**WHAT TO PRODUCE**.
For this exercise, return exactly the lines of the material below that begin at the one with "This screenshot has height=868, width=1389." and stop after the one with "Click the chevron of Select type combo box".

**SUPPLIED MATERIAL**.
+ + + + + + +
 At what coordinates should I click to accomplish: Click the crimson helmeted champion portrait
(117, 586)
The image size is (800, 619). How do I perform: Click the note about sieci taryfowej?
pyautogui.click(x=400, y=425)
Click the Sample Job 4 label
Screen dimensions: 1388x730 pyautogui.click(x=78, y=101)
+ + + + + + +
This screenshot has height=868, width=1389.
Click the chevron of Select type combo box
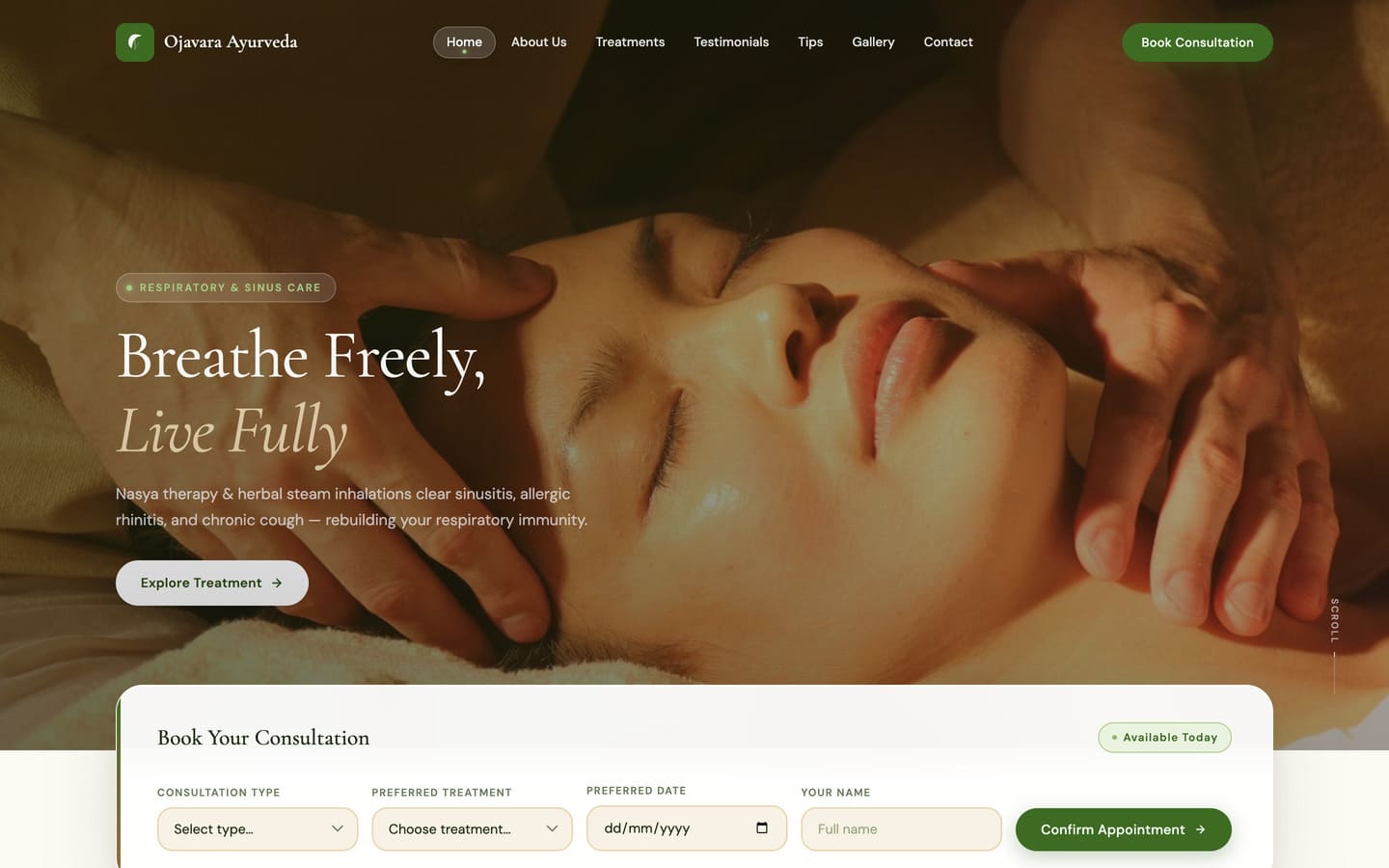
+ + + + + + +
**ANSWER BELOW**.
This screenshot has height=868, width=1389.
Click the chevron of Select type combo box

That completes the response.